In particular, Moscow's chief negotiator and now Deputy Defense Minister Anatoly Antonov — a true-blue Russian patriot — agreed to count each aircraft in Washington's far superior force of strategic bombers as if it were a single nuclear warhead, when in fact each carries multiple cruise missiles. That alone greatly strengthened U.S. dominance which, if to believe Putin, Washington is already reinforcing with its missile defense program.

Of course, Putin's complaint is not with the nuclear balance per se. Putin probably does not seriously believe that the U.S. would take advantage of its military superiority to deliver a swift first strike against Russia. No, he seems to think that Washington created its missile defense system in order to diminish the threat posed by Russia's nuclear arsenal — the only thing that enables Russia to maintain at least a semblance of superpower status.

Moscow also uses regional wars as a means for inflating its importance in international affairs. Not long ago, Putin proved his right to sit at a modern-day "Yalta conference" by waging a hybrid war in Ukraine. Today he is waging a war in Syria. In the most sensational statement to emerge from his Valdai speech, Putin said: "Certainly, the Syrian government must establish working contact with those opposition forces that are ready for dialogue. I understood from my meeting with President Bashar Assad the day before that he is ready for such dialogue." In this way, Moscow assumes the role of a major player in the Middle East.

Putin devoted a significant part of his presentation to denouncing Washington for attempting to differentiate between "moderate" and "immoderate" terrorists. That means everyone who is warring with Assad is a terrorist and a legitimate target for Russian aircraft. In this case, which opposition groups do Assad and his Russian patron define as "correct" and "patriotic," as suitable negotiating partners? Obviously, only those that are willing to cooperate with Assad. Well, good luck finding such a group in the chaos of Syria's sprawling civil war.

Putin made no secret of his intentions. "For all the drama of its current situation, Syria can become a model for partnership in the name of common interests, resolving problems that affect everyone, and developing an effective risk management system," he said.

It is obvious that Putin embarked on his foray in faraway Syria to force the West to accept Russia as a partner. And when that does not work as planned, Putin slips effortlessly into wishful thinking: "We are also close to starting an exchange of information with our Western colleagues on militants' positions and movements," he said.

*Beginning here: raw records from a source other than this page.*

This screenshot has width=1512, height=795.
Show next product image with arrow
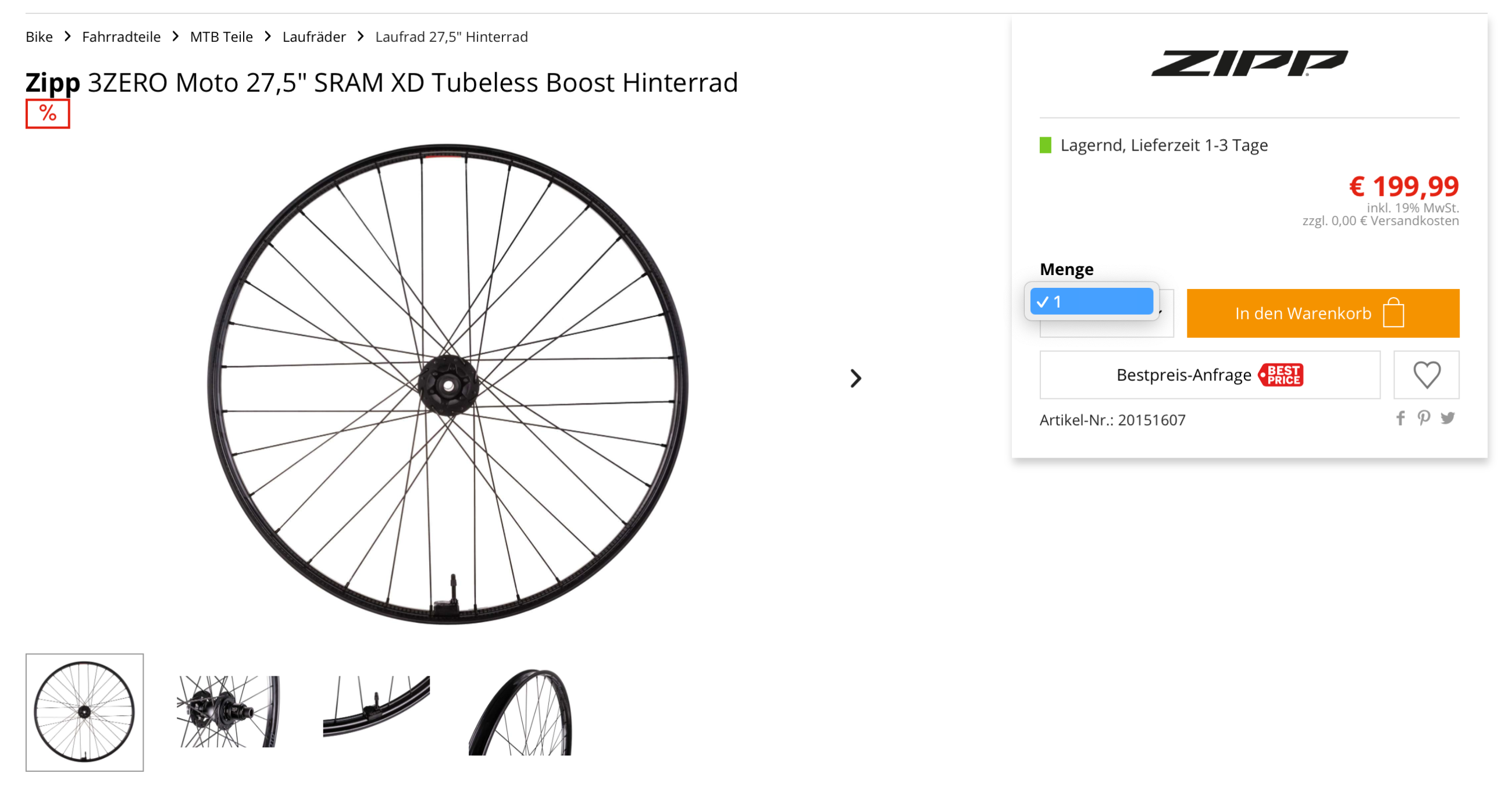pyautogui.click(x=855, y=378)
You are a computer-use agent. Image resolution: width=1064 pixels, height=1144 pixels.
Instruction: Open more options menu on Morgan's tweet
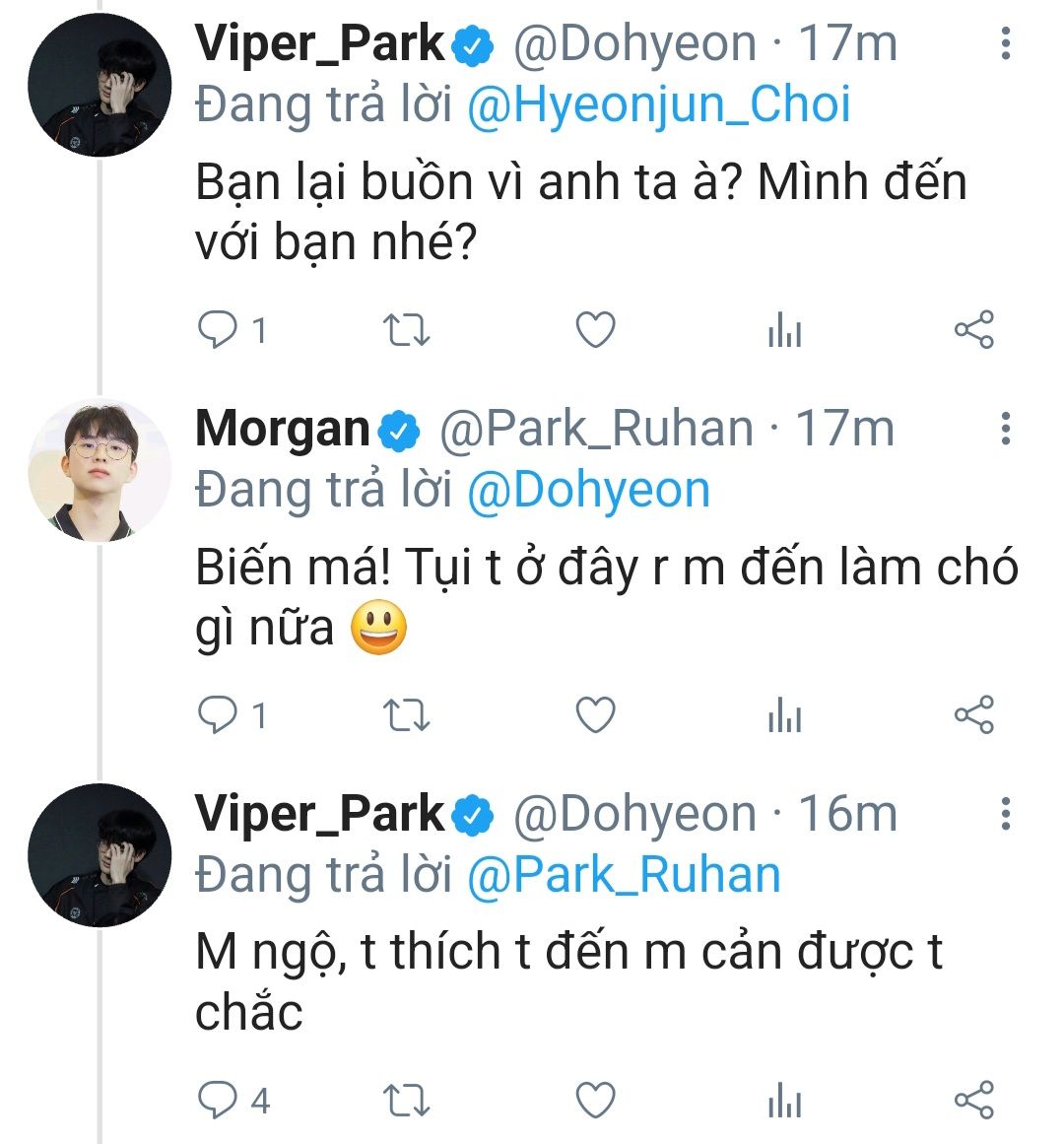1005,429
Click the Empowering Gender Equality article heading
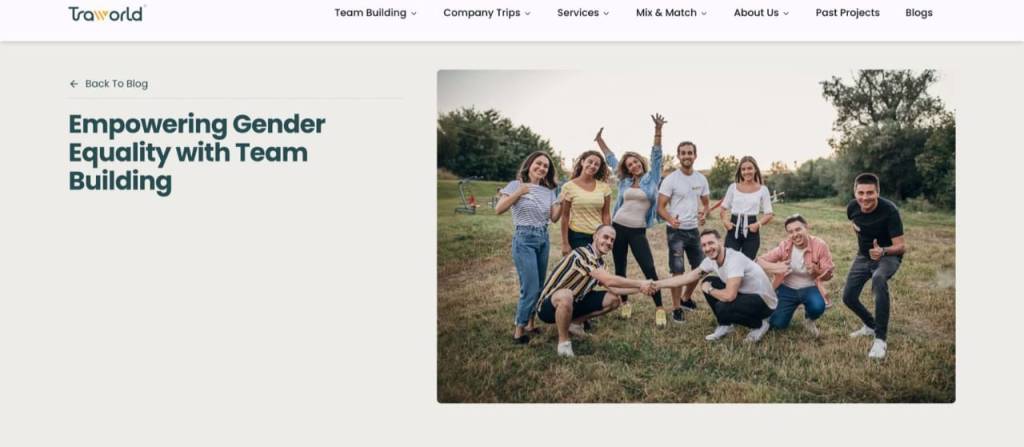This screenshot has width=1024, height=447. (197, 153)
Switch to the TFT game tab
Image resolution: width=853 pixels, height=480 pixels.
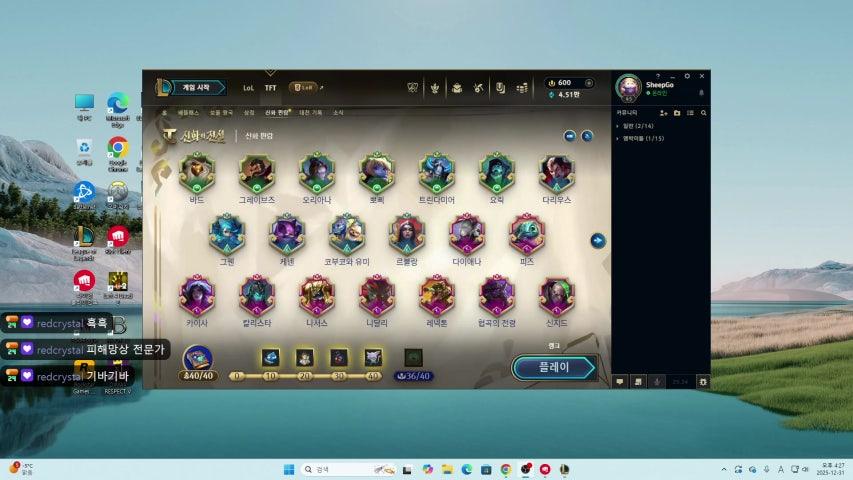point(270,88)
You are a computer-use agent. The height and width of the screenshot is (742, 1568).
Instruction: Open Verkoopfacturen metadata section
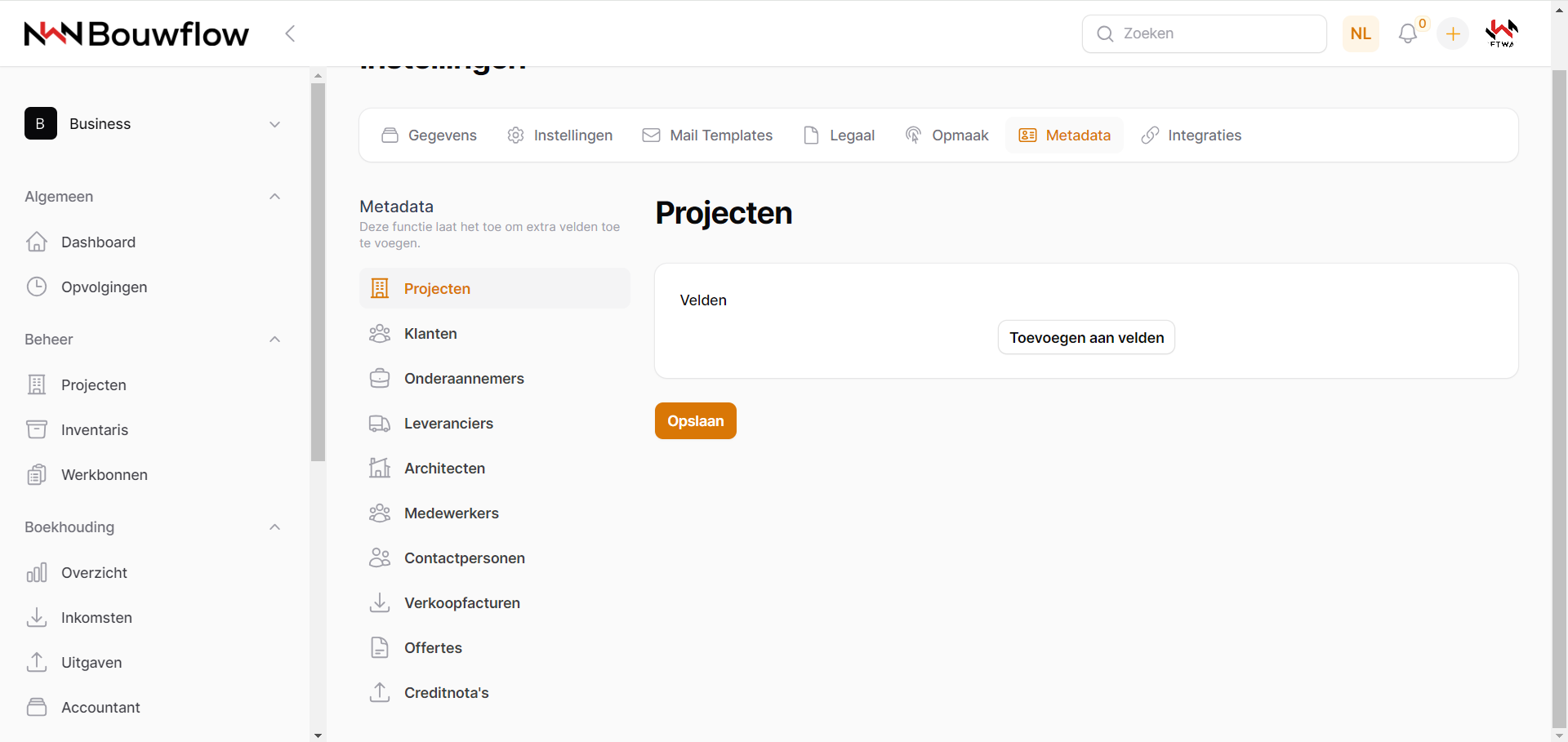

However, I have seen nothing to suggest that the West is preparing to share intelligence on Syria with Russia. Just the opposite is true. For example, The New York Times reported that White House officials recently met to discuss the establishment of a no-fly zone over Syria. That hardly looks like a prelude to closer cooperation with Moscow.

The world that Putin inhabits is far removed from reality. But that is what makes it so interesting for the foreigners invited on this "otherworldly" excursion. Who could fail to feel enthralled when a leader who single-handedly decides the fate of his country and his citizens recounts a lesson from childhood with such pleasure? "Fifty years ago, I learned one rule in the streets of Leningrad," he said. "If the fight is inevitable, be the first to strike." Otherwise, Putin implies, the West might really attack Russia.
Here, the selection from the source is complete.